§ **WHAT YOU SHOULD DO**:
Having located the line with "Click the 'Twilio Verify' title text", print it and each remaining line exactly, stopping at the end of the material and omitting pictures.

§ **INPUT FOR THIS TASK**:
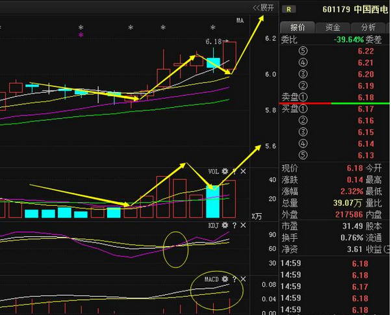Close the KDJ indicator panel
This screenshot has width=391, height=315.
coord(243,225)
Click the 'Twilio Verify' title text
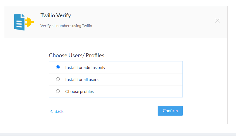Image resolution: width=236 pixels, height=136 pixels. coord(56,16)
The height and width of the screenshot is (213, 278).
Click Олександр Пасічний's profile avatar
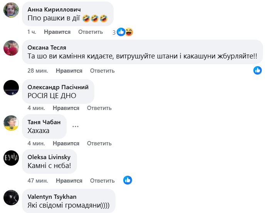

§ **YOUR SOLUTION**:
Click the 'Twilio Verify' title text
Image resolution: width=236 pixels, height=136 pixels. coord(56,16)
The height and width of the screenshot is (213, 278).
Click Олександр Пасічний's profile avatar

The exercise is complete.